AI Summary • Published on Dec 7, 2025
Copy-move image forgery, which involves duplicating and pasting a region within the same image, poses a growing challenge for detection due to increasingly sophisticated manual manipulations and the emergence of deep generative networks (like GANs) for creating such forgeries. Existing deep learning-based detection methods suffer from two primary limitations: their convolutional neural networks (CNNs) lack inherent robustness to common transformations like rotation and scaling, leading to unreliable similarity measurements between copied and pasted regions. Additionally, current decoding mechanisms, often relying on 1-D similarity vectors, fail to adequately utilize spatial information, thereby limiting the accuracy of tampered region localization. Furthermore, a significant gap exists in benchmarks specifically designed for evaluating detection methods against deep-synthesized copy-move forgeries.
The proposed Multi-directional Similarity Network (MSN) is a two-stream model designed to overcome the limitations in representation and localization for copy-move forgery detection. For enhanced representation, MSN employs a multi-directional CNN architecture that hierarchically encodes images, augmented by various scales and rotations. This augmentation allows the network to better measure similarities between sampled patches even under transformations. For improved localization, MSN introduces a novel 2-D similarity matrix-based decoder. Unlike previous 1-D similarity vector approaches, this decoder fully leverages spatial information across the entire image by transforming similarity measurements into 32x32 similarity maps, which are then classified to precisely locate tampered regions. The paper also introduces a new Deep-synthesized Copy-Move Forgery (DCF) database, comprising 21,000 images generated by VAE, style transfer, and GAN-Rewriting, serving as a benchmark for evaluating detection against deep synthetic forgeries.

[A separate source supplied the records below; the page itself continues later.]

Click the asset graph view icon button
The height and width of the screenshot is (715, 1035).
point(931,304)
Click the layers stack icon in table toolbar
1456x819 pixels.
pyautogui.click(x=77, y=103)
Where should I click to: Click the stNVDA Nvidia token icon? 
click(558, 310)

Extensive experiments were conducted on the CASIA CMFD, CoMoFoD, and the newly introduced DCF datasets. MSN consistently achieved state-of-the-art results, outperforming existing traditional and deep learning-based methods across various metrics, including F1-score, precision, and recall. On the CASIA CMFD benchmark, MSN demonstrated superior performance in both pixel-level and image-level F1-scores, attributed to its multi-directional architecture and effective spatial information utilization by the 2-D similarity map classifier. On the CoMoFoD dataset, which features 25 categories of attacks, MSN exhibited stable and robust performance under different levels of manipulation. Crucially, evaluations on the DCF database revealed a significant performance degradation for almost all compared methods on deep synthetic data, with traditional approaches being largely ineffective. In contrast, MSN maintained a more favorable performance on DCF-VAE and DCF-Transfer sets, and particularly on the GAN-Rewriting set, showcasing its effectiveness and generalizability to deep-synthesized forgeries. Ablation studies confirmed that both the input space augmentation and the 2-D similarity map classifier significantly contribute to MSN's enhanced detection capabilities.
The Multi-directional Similarity Network (MSN) significantly advances copy-move forgery detection by providing a robust and accurate solution for both traditional and deep-synthesized manipulations. Its ability to handle complex transformations and leverage spatial context for precise localization marks a notable improvement over prior methods. The introduction of the DCF database is a critical contribution, filling a crucial gap in benchmarks for evaluating deep forgery detection and highlighting the vulnerability of current techniques to such advanced tampering. This research underscores the necessity for future studies to focus on texture semantic similarity for deep-synthesized copy-move detection and provides a strong baseline and direction for developing more resilient image forensics tools in the era of deep learning.